WHAT TO WORK ON:
Rewrite the part that opens with the line containing "Click 'Wed Feb 19 2025' date text" and closes with the line containing "pyautogui.click(x=773, y=104)", keeping every line including the requests, but add 69 to each coordinate number in the answers. Reproduce only those lines and omit the pictures.

DATASET EXTRACT:
◇ ◇ ◇ ◇

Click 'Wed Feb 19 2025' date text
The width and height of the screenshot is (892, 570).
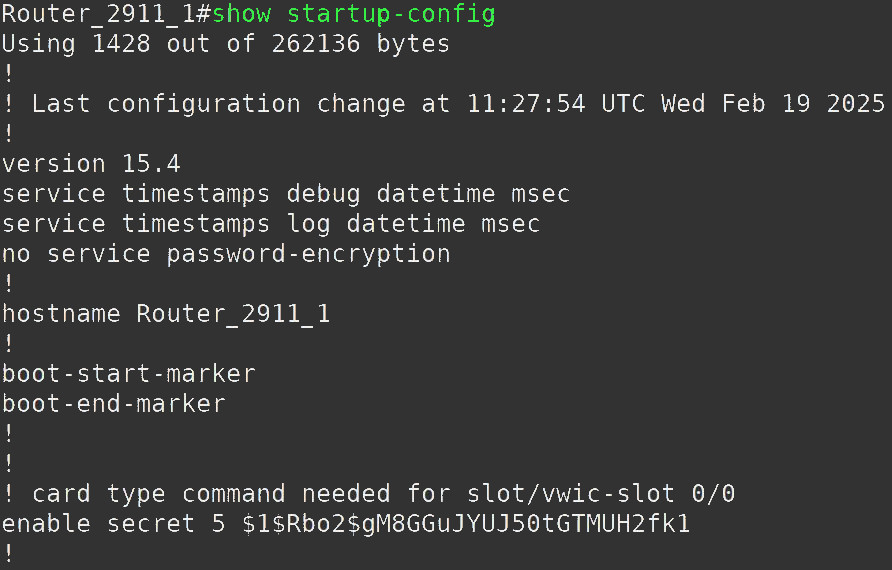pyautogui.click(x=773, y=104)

◇ ◇ ◇ ◇

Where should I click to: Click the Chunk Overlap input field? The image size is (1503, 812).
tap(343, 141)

◇ ◇ ◇ ◇

RESPONSE TO THE TASK:
Click 'Wed Feb 19 2025' date text
The width and height of the screenshot is (892, 570).
pyautogui.click(x=842, y=173)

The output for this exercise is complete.